→ What to do
Can you write out the listing lines starting at the one containing "Click the Discover" and ending at the one containing "point(542,311)", requests included, with every coordinate in the answers shifted up by 142?

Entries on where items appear
§ §
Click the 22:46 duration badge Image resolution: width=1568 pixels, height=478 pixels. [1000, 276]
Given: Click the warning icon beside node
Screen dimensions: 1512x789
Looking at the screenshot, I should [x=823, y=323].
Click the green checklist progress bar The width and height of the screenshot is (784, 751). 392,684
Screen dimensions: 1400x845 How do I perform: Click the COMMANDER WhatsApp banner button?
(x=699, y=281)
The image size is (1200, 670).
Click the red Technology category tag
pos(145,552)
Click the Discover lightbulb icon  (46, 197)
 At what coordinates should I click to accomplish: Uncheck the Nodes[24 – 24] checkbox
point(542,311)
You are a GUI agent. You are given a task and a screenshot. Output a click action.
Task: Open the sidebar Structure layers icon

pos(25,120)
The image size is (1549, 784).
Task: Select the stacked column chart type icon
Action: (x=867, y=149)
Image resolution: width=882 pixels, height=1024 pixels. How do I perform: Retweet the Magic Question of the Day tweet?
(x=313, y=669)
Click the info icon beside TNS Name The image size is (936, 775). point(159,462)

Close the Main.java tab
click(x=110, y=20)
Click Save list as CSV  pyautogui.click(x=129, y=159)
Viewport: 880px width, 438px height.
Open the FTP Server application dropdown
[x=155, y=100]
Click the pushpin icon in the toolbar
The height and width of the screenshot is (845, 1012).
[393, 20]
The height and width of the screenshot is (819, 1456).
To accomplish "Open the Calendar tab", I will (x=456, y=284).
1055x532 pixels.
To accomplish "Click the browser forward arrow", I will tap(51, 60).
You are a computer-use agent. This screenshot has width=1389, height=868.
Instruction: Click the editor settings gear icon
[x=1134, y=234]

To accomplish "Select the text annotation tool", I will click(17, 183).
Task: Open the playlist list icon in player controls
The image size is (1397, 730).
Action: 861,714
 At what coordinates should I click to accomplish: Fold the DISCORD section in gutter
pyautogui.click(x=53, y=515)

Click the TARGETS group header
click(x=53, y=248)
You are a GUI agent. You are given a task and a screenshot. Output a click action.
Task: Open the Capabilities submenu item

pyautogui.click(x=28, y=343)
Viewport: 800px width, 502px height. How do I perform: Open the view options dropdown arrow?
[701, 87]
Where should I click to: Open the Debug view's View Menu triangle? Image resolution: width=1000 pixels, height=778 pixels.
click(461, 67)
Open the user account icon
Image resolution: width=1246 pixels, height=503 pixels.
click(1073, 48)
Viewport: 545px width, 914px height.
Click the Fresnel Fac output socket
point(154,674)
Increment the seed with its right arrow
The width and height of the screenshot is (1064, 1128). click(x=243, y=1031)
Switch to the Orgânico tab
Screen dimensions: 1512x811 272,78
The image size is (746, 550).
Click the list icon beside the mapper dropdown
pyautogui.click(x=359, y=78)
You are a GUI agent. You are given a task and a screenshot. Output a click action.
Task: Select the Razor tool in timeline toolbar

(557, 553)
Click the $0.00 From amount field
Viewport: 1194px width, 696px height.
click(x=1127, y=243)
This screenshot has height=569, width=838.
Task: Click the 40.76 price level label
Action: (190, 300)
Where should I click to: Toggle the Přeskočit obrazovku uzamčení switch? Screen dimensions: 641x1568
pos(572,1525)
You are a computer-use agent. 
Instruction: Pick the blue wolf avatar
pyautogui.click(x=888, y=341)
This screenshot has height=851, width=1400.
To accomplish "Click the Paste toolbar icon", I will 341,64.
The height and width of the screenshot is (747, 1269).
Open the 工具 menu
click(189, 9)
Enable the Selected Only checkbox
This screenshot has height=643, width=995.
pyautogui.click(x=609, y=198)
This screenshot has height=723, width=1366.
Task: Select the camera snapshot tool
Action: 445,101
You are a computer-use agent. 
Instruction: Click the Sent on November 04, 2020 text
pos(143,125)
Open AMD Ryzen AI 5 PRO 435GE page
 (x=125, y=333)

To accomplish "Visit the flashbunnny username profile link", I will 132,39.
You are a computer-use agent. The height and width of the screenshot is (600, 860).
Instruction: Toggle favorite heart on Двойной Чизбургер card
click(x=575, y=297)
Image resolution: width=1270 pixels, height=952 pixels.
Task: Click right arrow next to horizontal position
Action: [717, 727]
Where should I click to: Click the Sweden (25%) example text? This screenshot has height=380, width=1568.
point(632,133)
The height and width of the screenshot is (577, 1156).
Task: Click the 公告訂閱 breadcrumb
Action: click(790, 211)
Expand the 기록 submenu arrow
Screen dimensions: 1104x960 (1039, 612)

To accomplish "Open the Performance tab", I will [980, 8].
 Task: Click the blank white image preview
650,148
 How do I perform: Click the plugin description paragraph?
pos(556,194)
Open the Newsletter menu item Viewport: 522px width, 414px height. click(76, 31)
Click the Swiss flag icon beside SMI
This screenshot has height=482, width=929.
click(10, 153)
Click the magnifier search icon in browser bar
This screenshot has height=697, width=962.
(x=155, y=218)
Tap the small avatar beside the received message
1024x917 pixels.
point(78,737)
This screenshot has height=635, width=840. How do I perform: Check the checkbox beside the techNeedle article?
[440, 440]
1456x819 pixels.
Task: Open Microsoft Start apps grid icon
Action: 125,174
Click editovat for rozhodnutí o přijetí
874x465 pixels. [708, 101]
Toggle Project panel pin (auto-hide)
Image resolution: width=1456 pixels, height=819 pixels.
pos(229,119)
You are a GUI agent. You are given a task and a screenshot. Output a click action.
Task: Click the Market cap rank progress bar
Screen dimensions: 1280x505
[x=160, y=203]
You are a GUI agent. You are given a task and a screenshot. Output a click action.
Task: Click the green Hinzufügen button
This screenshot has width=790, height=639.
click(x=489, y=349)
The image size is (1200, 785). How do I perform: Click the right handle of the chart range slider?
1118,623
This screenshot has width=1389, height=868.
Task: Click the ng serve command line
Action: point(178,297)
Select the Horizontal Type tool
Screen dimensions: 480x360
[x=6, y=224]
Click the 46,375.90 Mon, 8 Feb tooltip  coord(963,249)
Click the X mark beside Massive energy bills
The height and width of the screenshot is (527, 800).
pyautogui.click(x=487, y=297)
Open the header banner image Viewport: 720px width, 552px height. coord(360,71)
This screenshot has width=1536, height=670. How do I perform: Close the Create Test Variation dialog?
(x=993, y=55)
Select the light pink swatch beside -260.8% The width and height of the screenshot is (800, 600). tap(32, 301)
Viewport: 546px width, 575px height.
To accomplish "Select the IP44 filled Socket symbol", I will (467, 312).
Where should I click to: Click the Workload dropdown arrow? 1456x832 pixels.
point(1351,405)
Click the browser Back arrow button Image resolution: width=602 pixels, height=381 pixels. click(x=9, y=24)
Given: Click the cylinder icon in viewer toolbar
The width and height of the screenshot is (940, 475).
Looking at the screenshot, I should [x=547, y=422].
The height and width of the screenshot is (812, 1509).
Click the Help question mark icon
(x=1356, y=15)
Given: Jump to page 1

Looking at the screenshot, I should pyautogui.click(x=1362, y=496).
§ §
→ Full output
Click the Discover lightbulb icon  (188, 339)
 At what coordinates should I click to accomplish: Uncheck the Nodes[24 – 24] checkbox
point(684,453)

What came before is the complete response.